• **TASKS TO COMPLETE**:
1 - Write out the part of the trigonometry notes starting with "For a point" and going on through "or 2\pi radians.", word for word.
2 - Resume the trigonometry notes after their final line.

• **SOURCE**:
▬▬▬▬▬▬▬▬▬▬
For a point P(x, y) on the terminal side of an angle q:
Define r: r = \text{distance from origin to P}
Sine Function:
\sin q = \frac{\text{opposite}}{\text{hypotenuse}} = \frac{y}{r}
\csc q = \frac{r}{y} = \frac{1}{\sin q}
Cosine Function:
\cos q = \frac{\text{adjacent}}{\text{hypotenuse}} = \frac{x}{r}
\sec q = \frac{r}{x} = \frac{1}{\cos q}
Tangent Function:
\tan q = \frac{\text{opposite}}{\text{adjacent}} = \frac{y}{x} = \frac{\sin q}{\cos q}
\cot q = \frac{x}{y} = \frac{1}{\tan q} = \frac{\cos q}{\sin q}
Circle Measures:
A circle contains 360^{\circ} or 2\pi radians.
Conversion Formula:
180^{\circ} = \pi \text{ radians}
Convert 36^{\circ} to radians:
Apply Conversion:
36^{\circ} = 36^{\circ} \cdot \frac{\pi}{180^{\circ}} = \frac{2\pi}{10} = \frac{\pi}{5} \text{ radians}
Definition:
The reference angle is formed by the terminal side of the angle and the x-axis.
Quadrant Calculations:
Quadrant II: R = 180^{\circ} - q
Quadrant III: R = q - 180^{\circ}
Quadrant IV: R = 360^{\circ} - q
Quadrant I:
All trigonometric functions are positive.
▬▬▬▬▬▬▬▬▬▬
[Stored dataset items]

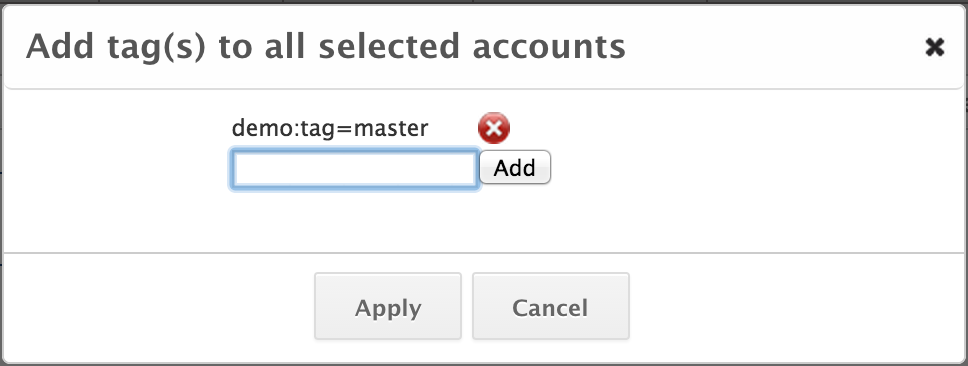Remove the demo:tag=master tag with red X
Viewport: 968px width, 366px height.
click(x=494, y=128)
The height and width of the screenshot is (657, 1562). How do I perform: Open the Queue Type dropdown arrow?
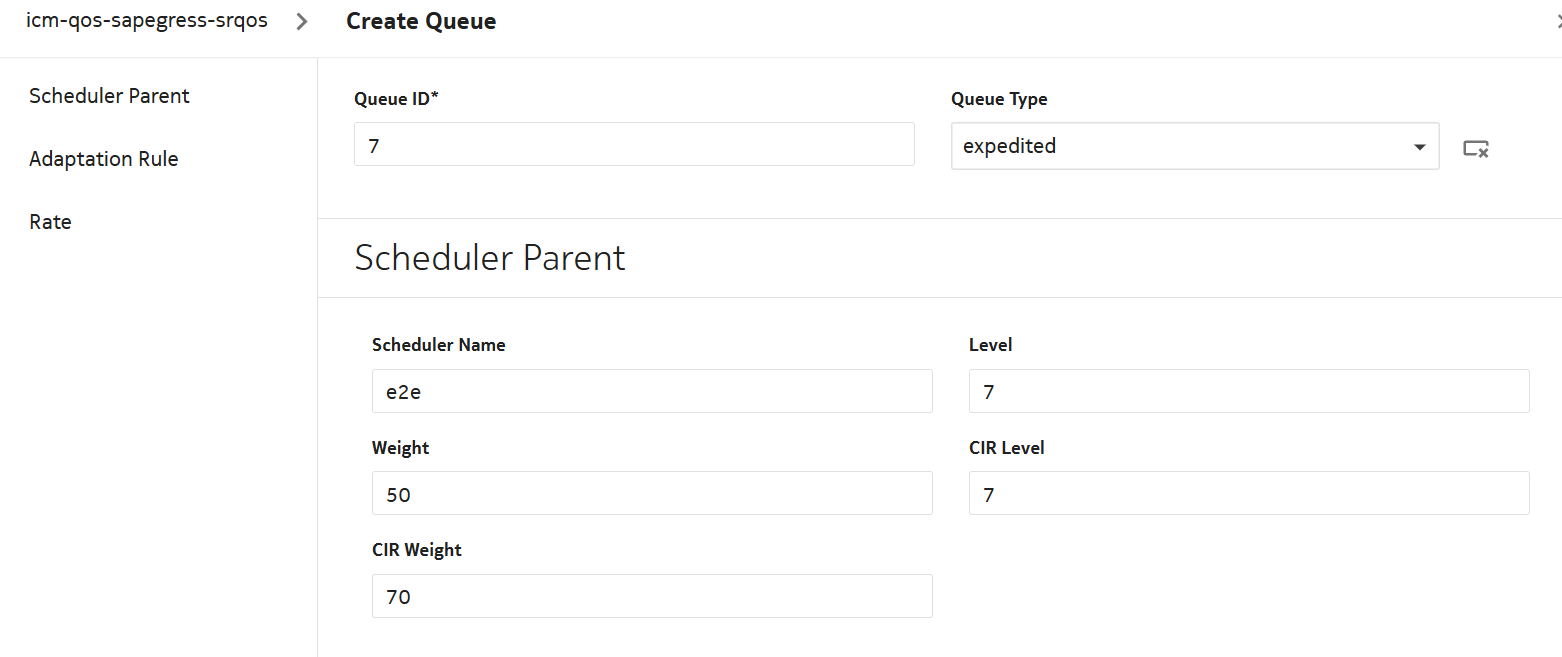(1419, 147)
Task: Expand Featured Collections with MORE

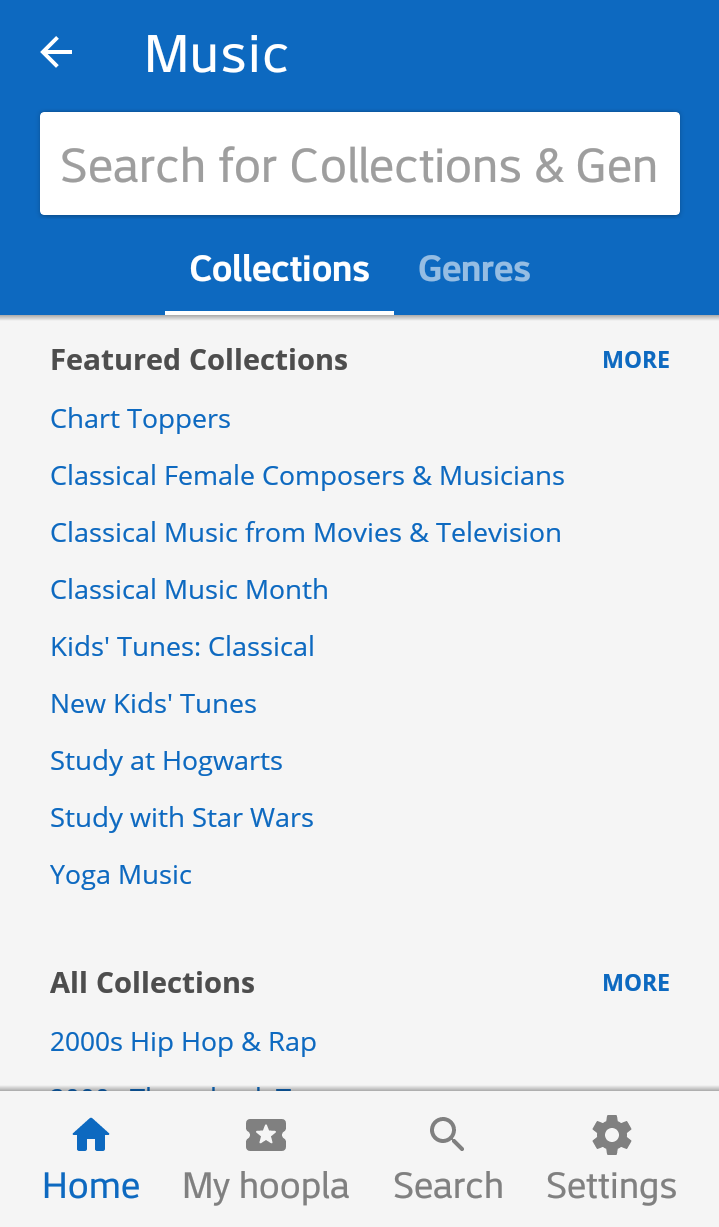Action: (636, 360)
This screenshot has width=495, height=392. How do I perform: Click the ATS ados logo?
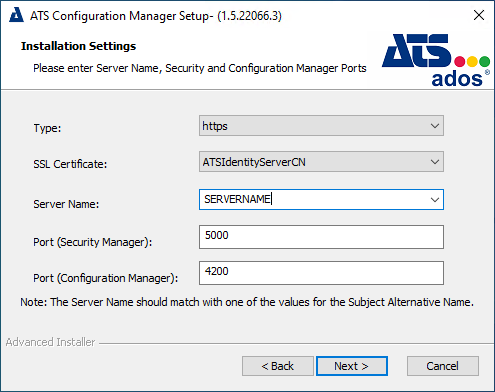pyautogui.click(x=436, y=60)
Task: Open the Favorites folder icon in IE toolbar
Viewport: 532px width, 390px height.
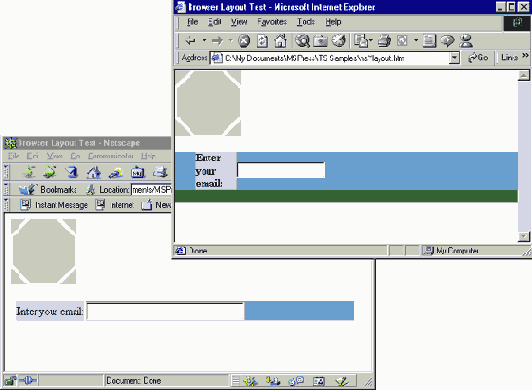Action: tap(320, 41)
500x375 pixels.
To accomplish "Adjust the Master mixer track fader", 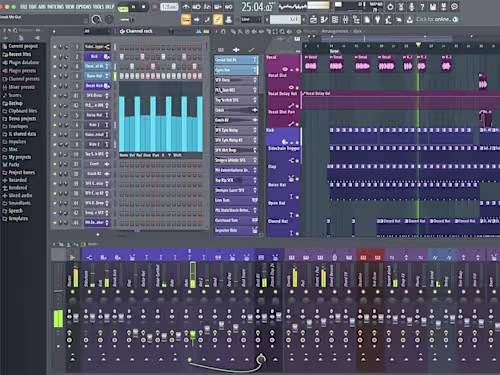I will pos(76,317).
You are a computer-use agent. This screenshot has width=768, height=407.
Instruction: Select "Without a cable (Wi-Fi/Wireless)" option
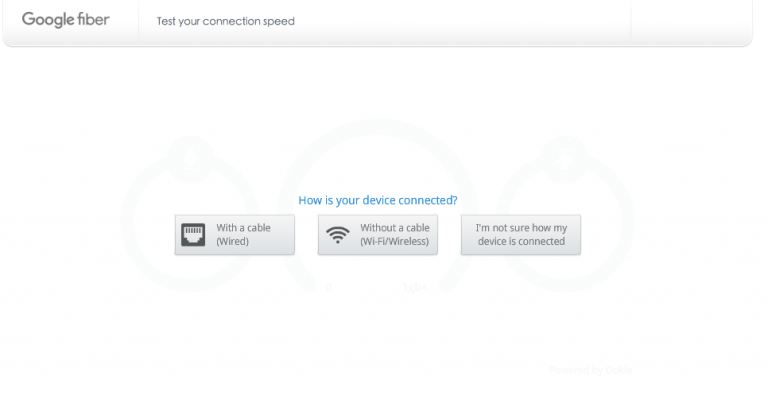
▬▬▬▬▬▬▬▬▬▬
• **RESPONSES FOR EACH TASK**:
1 -
For a point P(x, y) on the terminal side of an angle q:
Define r: r = \text{distance from origin to P}
Sine Function:
\sin q = \frac{\text{opposite}}{\text{hypotenuse}} = \frac{y}{r}
\csc q = \frac{r}{y} = \frac{1}{\sin q}
Cosine Function:
\cos q = \frac{\text{adjacent}}{\text{hypotenuse}} = \frac{x}{r}
\sec q = \frac{r}{x} = \frac{1}{\cos q}
Tangent Function:
\tan q = \frac{\text{opposite}}{\text{adjacent}} = \frac{y}{x} = \frac{\sin q}{\cos q}
\cot q = \frac{x}{y} = \frac{1}{\tan q} = \frac{\cos q}{\sin q}
Circle Measures:
A circle contains 360^{\circ} or 2\pi radians.

2 -
Quadrant II:
Sine is positive.
Quadrant III:
Tangent is positive.
Quadrant IV:
Cosine is positive.
Mnemonic:
"All Students Take Calculus" (
Reciprocal Signs:
Sine and cosecant have the same sign.
Cosine and secant have the same sign.
Tangent and cotangent have the same sign.
Common Angles:
Using the ratios of common triangles with angles 30^{\circ}, 45^{\circ}, and 60^{\circ} allows us to determine the trigonometric functions of these special angles.
Values:
\sin 45^{\circ} = \frac{1}{\sqrt{2}} = \frac{\sqrt{2}}{2}
\sin 30^{\circ} = \frac{1}{2}
\cos 45^{\circ} = \frac{1}{\sqrt{2}} = \frac{\sqrt{2}}{2}
\cos 30^{\circ} = \frac{\sqrt{3}}{2}
\tan 45^{\circ} = \frac{1}{1} = 1
\tan 30^{\circ} = \frac{1}{\sqrt{3}} = \frac{\sqrt{3}}{3}
Sine and Cosine:
If (x, y) is a point on the unit circle, then \cos q = x and \sin q = y.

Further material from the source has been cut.